"""
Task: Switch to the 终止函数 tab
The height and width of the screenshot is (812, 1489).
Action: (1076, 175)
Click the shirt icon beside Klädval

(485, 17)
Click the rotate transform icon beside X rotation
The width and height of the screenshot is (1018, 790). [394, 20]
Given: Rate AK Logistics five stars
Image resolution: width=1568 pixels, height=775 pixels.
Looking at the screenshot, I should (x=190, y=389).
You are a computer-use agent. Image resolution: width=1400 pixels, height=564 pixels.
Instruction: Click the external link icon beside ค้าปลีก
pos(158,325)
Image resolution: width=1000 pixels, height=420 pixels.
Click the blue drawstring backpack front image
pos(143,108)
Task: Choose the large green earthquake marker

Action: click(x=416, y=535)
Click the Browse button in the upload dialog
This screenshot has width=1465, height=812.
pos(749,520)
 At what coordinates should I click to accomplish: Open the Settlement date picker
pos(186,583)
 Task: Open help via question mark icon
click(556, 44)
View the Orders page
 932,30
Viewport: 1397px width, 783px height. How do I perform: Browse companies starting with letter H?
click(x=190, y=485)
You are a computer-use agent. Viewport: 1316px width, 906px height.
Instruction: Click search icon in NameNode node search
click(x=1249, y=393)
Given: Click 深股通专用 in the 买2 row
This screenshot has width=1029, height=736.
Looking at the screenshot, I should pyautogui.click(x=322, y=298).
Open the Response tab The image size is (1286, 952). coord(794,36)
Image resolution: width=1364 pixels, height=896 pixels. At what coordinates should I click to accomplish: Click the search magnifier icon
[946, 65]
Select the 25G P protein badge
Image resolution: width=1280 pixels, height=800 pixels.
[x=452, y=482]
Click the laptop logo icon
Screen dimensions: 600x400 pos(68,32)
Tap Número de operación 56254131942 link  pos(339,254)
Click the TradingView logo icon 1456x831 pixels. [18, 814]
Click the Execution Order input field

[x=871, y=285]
"""
All lines from the line containing "Click the TradingView" through the last line of the data are to be repeated exactly; no other line belongs in the answer.

--- Finished task ---
Click the TradingView logo icon 1456x831 pixels. [18, 814]
Click the Execution Order input field

[x=871, y=285]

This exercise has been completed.